Search rank study sees sees challenge to big brands

A study from search agency Greenlight into how Brits use Google natural search to find hotels has shown that major chains and big name OTAs are facing stiff competition in the rankings from lesser-known websites. The rankings are based on a 30-day period in June and July. Around 3.4 million hotel searches were carried out…

A study from search agency Greenlight into how Brits use Google natural search to find hotels has shown that major chains and big name OTAs are facing stiff competition in the rankings from lesser-known websites.

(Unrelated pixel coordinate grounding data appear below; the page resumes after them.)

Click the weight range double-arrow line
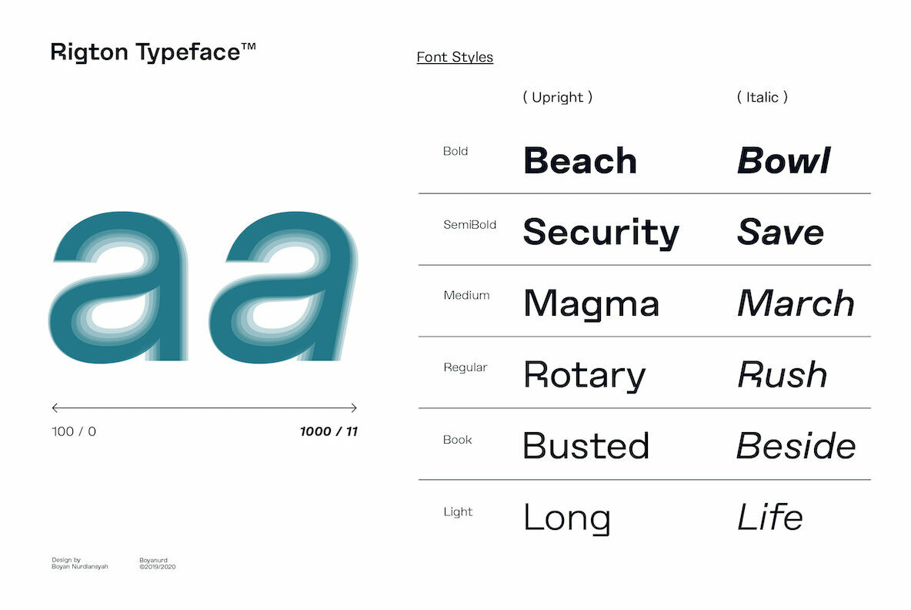911x610 pixels. 204,407
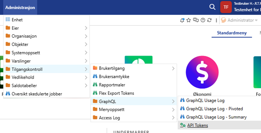Open the notifications bell
Viewport: 261px width, 133px height.
[182, 20]
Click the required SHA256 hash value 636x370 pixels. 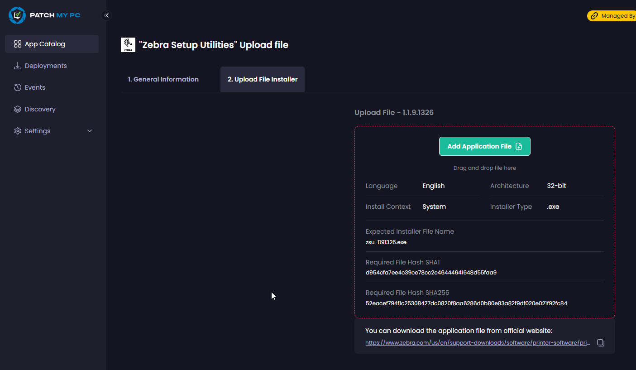(x=466, y=303)
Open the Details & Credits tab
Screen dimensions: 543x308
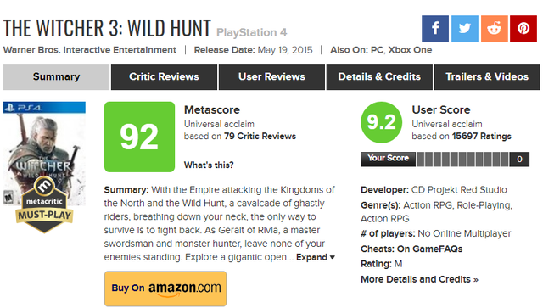(379, 77)
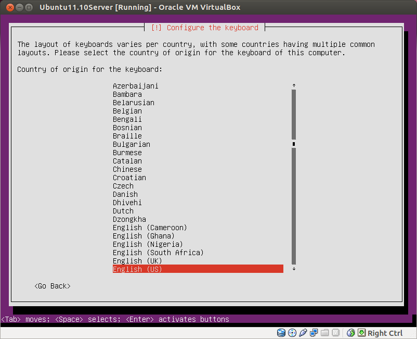417x339 pixels.
Task: Select the Braille keyboard entry
Action: 127,136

The rankings are based on a 30-day period in June and July. Around 3.4 million hotel searches were carried out for 115 popular city destinations using 1,200 key words. Appearing on the first page of results counted as visible.


The report’s authors were taken aback by some of the findings. The third most visible site is eslworldwide.com, which appeared on 35% of the search results. “This is a result that has almost come out of nowhere,” the study said. “This would suggest recent involvement in some particularly aggressive and ambitious SEO.”


Eslworldwide is bettered only by TripAdvisor and HotelClub, which appear on 52% and 47% of searches respectively. TUI Travel plc’s laterooms.com is fourth with 31%; yahoo.com completes the top five with 17%. Most of the big online agencies appear in the top 60. Lastminute.com’s 15th place is quite respectable compared with Expedia’s 24th position. Noticeable by their absence are Opodo and ebookers.


The first hotel brand dotcom to make the list is Hilton.co.uk, which comes in 17th, with Starwoodhotels.com and Marriott.com making the top 20. InterContinental doesn’t make the top 60.


Greenlight was also surprised to learn that, “the hotel sector is unlike many others where we commonly see just a few keywords responsible for leveraging the bulk of audience search behaviour.” It refers to this as “keyword spread”.


The most used term is “London hotels”, which was keyed into the Google search box 140,000 times. London-related searches accounted for 9% of the total during the period.


The agency suggested that “link equity” can make the difference for a site, in a sector where search-engine friendly content is relatively easy to assemble. “The top-ranking sites pursue these kinds of strategies aggressively and comprehensively at a location by location level, hence their considerable success,” Greenlight says.


As always, external factors such as seasonality and product range will impact how well a site performs within the parameters described above. But the fact that sites no-one has really heard of do better than the global giants is an interesting leveller. If only there were similarly detailed studies into conversion rates.